# ТЕКСТОВЫЙ ФРАГМЕНТ:
Определилась ситуация уральцами. Уральскими рабочими.
Свердлов, мысливший куда менее картинно, чем Троцкий, понимал Ильича без слов. И действовал соответственно: сначала послал Яковлева вызволить царскую семью, а когда уральцы не дали это сделать и повернули поезд на Екатеринбург, подчинился свершившемуся: «С комприветом!»
Так что определили казнь не эти три вождя.
Я все думал, слушая их быстрые переговоры: что за черный фон, вампиры они, что ли, в понимании Панфилова? А потом ахнул от точности режиссерского решения: они переговариваются за кулисами какого-то торжественного заседания! Поворот камеры — все трое уходят на сцену, мы видим сбоку ярко освещенный «стол президиума» и слышим… шквал… грохот! бурю оваций!! — оттуда, из невидимого нам зала.
Там, в зале, в шквале, в буре — смерть Николая. Не обжалуешь.
Чувствуется неотвратимость. Плешивый телеграфист, у которого застрелили шурина в январе 1905 года перед Зимним дворцом, спрашивает бывшего царя, не по его ли приказу стреляли.
Этот вопрос весит в моих глазах больше, чем все злые вожди, вместе взятые.
Разумеется, Николай не отдавал приказ стрелять. Но признает, что должен отвечать за все.
Разумеется, и Ленин не отдавал приказ о расстреле. Но вот теперь отвечает же перед нами за все — по той же логике.
По этой логике монарх, народ которого не имеет сил победить в войне, головой отвечает за бессилие страны. Его не спасти.
Вы можете сколько угодно умиляться тому, как добрый солдатик из тобольской охраны подхватывает на мандолине мелодию, доносящуюся до него из-под фортепьянных пальчиков великой княжны, не поможет. А злоба другого солдатика вызвана тем, что другая великая княжна случайно угодила в него из рогатки, и тот материт — прямо в кадре — и царевен, и царевича… Каюсь, я подумал, что эти матюги — непременный теперешний проходной балл («И ты, Глеб!»). А потом вспомнил, что в Ипатьевском доме венценосную семью действительно в глаза материли за семьдесят лет до нашей матерной перестройки. Зафиксировано мемуаристами. Солдат мог запросто помешать Николаю набрать супа из общего котла: « Ну-ка, твое величество, сначала мы пошамаем!» Воздух дрожал от скабрезных частушек. Стены были исписаны похабщиной. Если когда-нибудь спапашимся восстановить мемориальный расстрельный дом, то не только пятна крови в подвале надо будет изобразить, но и стенопись. То ползучее хамство, которое убивало венценосных чистюль еще до того, как их поставили к стенке.

# ЧТО НУЖНО СДЕЛАТЬ:
1. Выпишите все фамилии, которые встречаются во фрагменте о казни царской семьи, в порядке их первого упоминания.
2. Подхватите фрагмент о казни царской семьи и напишите продолжение, которое начинается сразу после его последнего предложения.

# ИСХОДНЫЕ ДАННЫЕ:
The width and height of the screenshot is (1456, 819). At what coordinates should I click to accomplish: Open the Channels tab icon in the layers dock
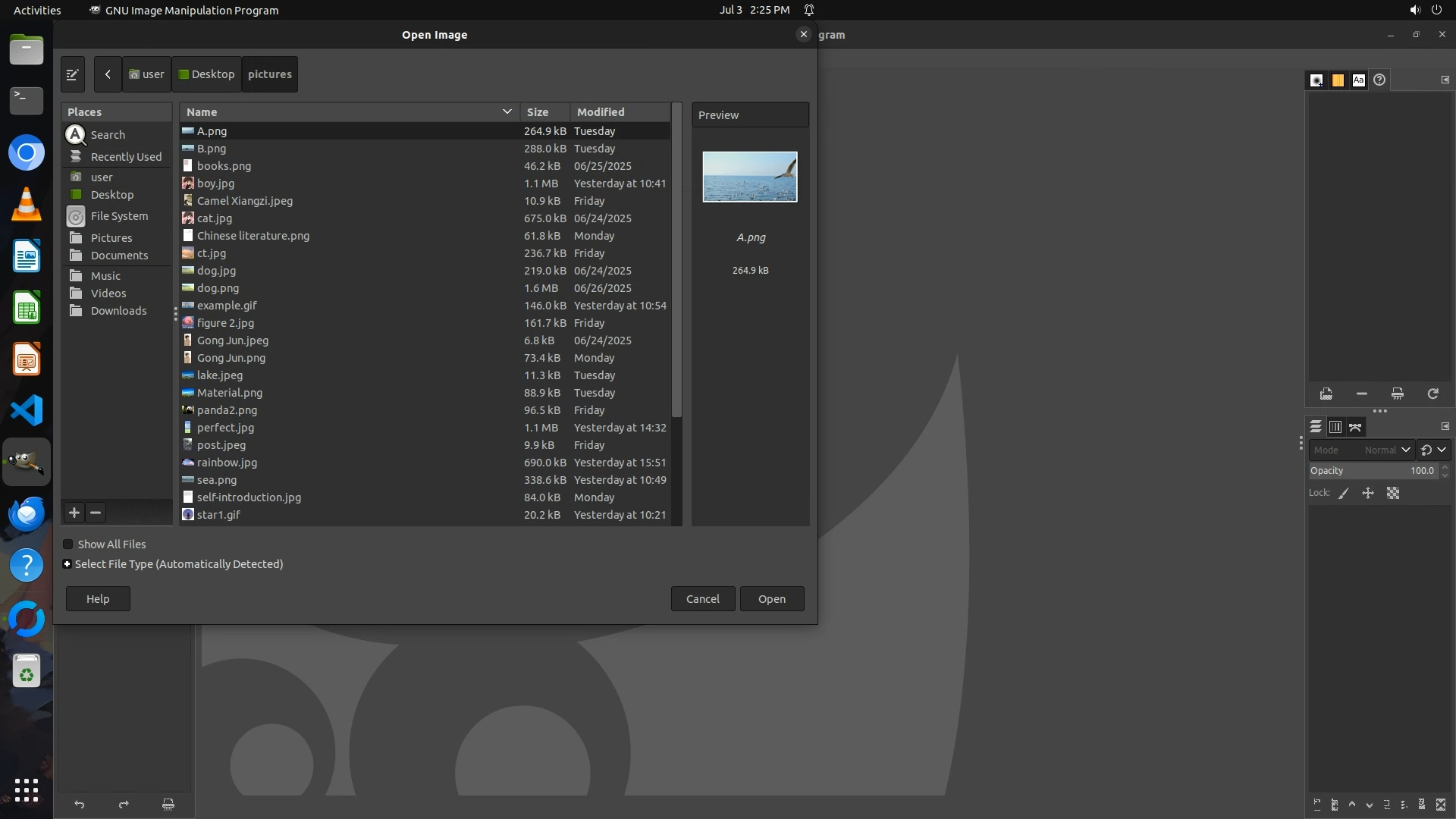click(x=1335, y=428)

...

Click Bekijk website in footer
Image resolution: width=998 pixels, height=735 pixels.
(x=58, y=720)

--

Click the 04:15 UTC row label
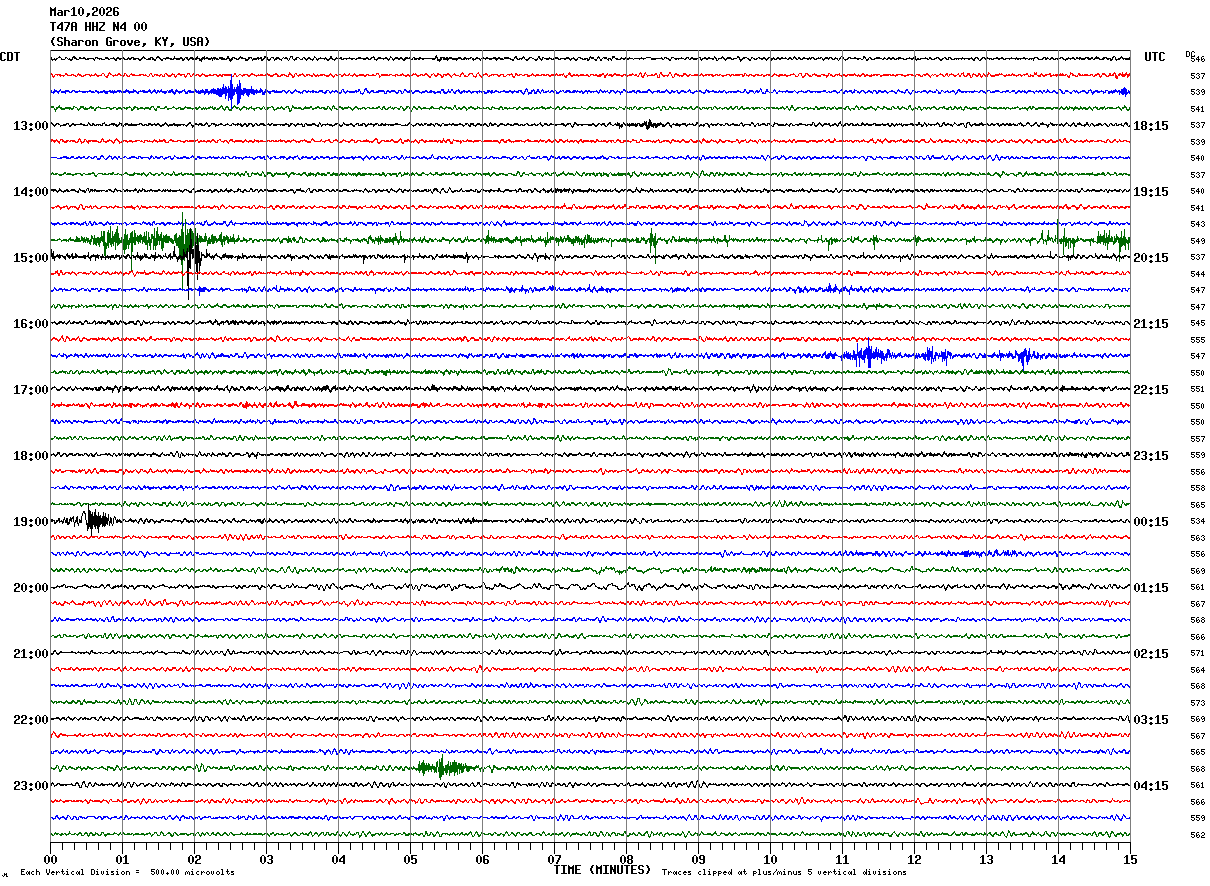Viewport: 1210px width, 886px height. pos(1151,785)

# РЕЗУЛЬТАТЫ:
1. Свердлов, Троцкий, Яковлев, Панфилов, Ленин

2.
Двое отказались стрелять? Да, так. Один вроде бы латыш или мадьяр, другой русский. Правильно. Положили оружие — в девиц стрелять не можем. Было такое. А вот в то, что еще и прения с Юровским один из отказников устроил, не верю. «Почему без суда?» — «Есть решение Совета». — «Совет не суд!» Да за такие речи в обстановке 1918 года Юровский не на губу — в расход мог пустить. По всем мемуарам, отказались двое — без всяких дискуссий. И правильно сделали. Расстрельный подвал не парламент — о судах и законах рассуждать. Это Николай, судя по тем же мемуарам, о законе успел спросить, уже под прицелом:
— Как? Без суда?!
В фильме он до выстрелов высказался куда полнее:
— Господи! Прости им, ибо не ведают, что творят!
Не верю. Ольга Николаевна — та спасалась этой мыслью. Стихи Гендриковой о прощении палачам к себе в тетрадь переписывала. Но чтобы Николай, человек подчеркнуто военный, глядя в дуло пистолета, заговорил, как святой… нет. Это мы, теперешние, нынешние, сегодняшние, переносим наше отчаяние туда, в 1918 год…
Финал фильма: 2000 год, тысячная толпа у храма Христа Спасителя. Патриарх Алексий II объявляет убиенных мучениками, и люди со слезами на глазах, искренне, истово вторят чувствами пастырю. А я думаю: не приведи господь, повернется история, и такая же толпа так же искренне потребует крови. Окажешься в толпе — ничего не сможешь сделать. Никто не спасет: ни Бог, ни царь и не герой.
О Боге не будем.
О царе скажу: он был не герой. Геройские цари, как замечено, умирают своей смертью. Иван Грозный. Петр Великий. Екатерина-матушка. Николай «Палкин». Сталин. Что же до царей хороших, то их, как правило, гробят превентивно. Павел… Александр Освободитель. Иногда молва отпускает такого «в бега», как Александра Благословенного.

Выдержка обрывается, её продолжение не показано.